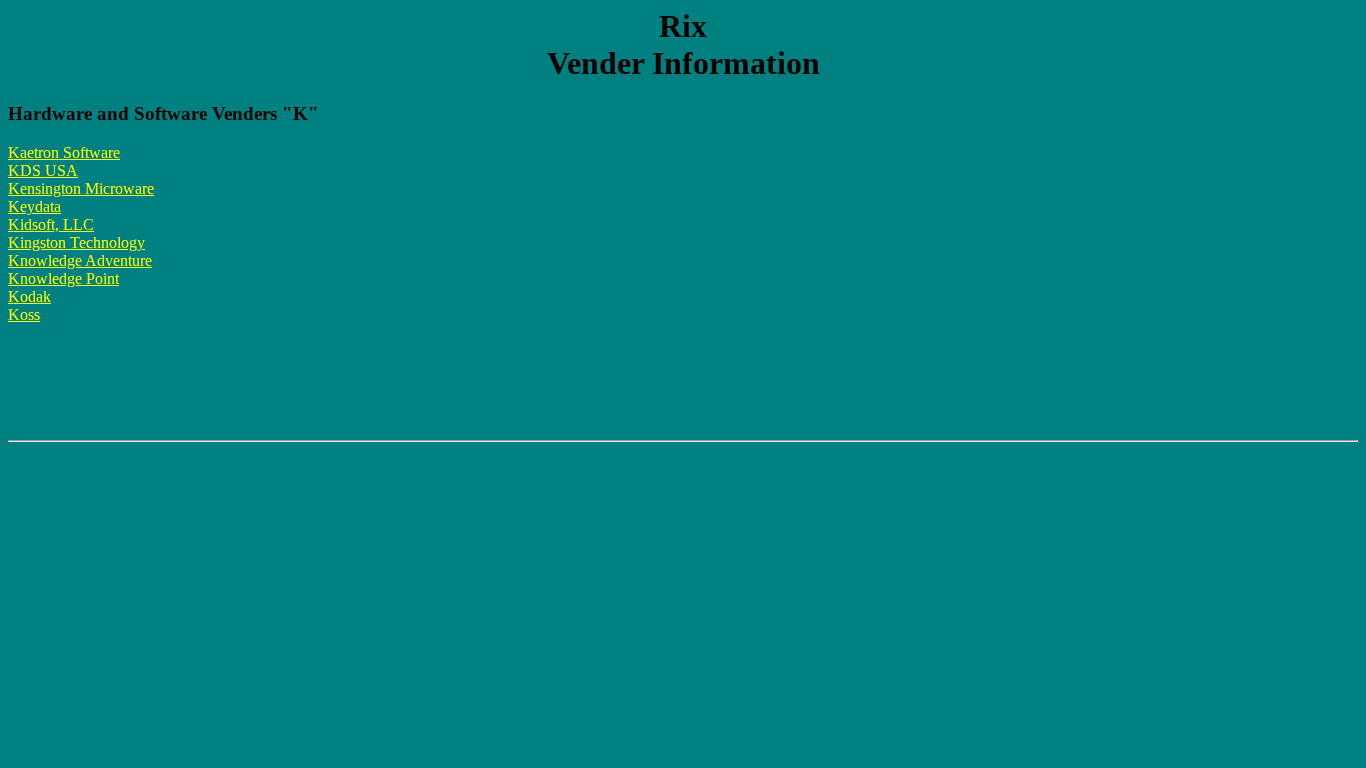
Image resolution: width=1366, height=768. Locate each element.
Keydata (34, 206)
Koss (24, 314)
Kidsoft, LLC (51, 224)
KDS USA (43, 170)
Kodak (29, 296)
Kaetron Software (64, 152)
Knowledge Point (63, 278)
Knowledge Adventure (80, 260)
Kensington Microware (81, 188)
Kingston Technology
********************
• [Your instructions] Without the pictures, restate all of the entries above verbatim.

• [Written solution]
Image resolution: width=1366, height=768. Locate each element.
Keydata (34, 206)
Koss (24, 314)
Kidsoft, LLC (51, 224)
KDS USA (43, 170)
Kodak (29, 296)
Kaetron Software (64, 152)
Knowledge Point (63, 278)
Knowledge Adventure (80, 260)
Kensington Microware (81, 188)
Kingston Technology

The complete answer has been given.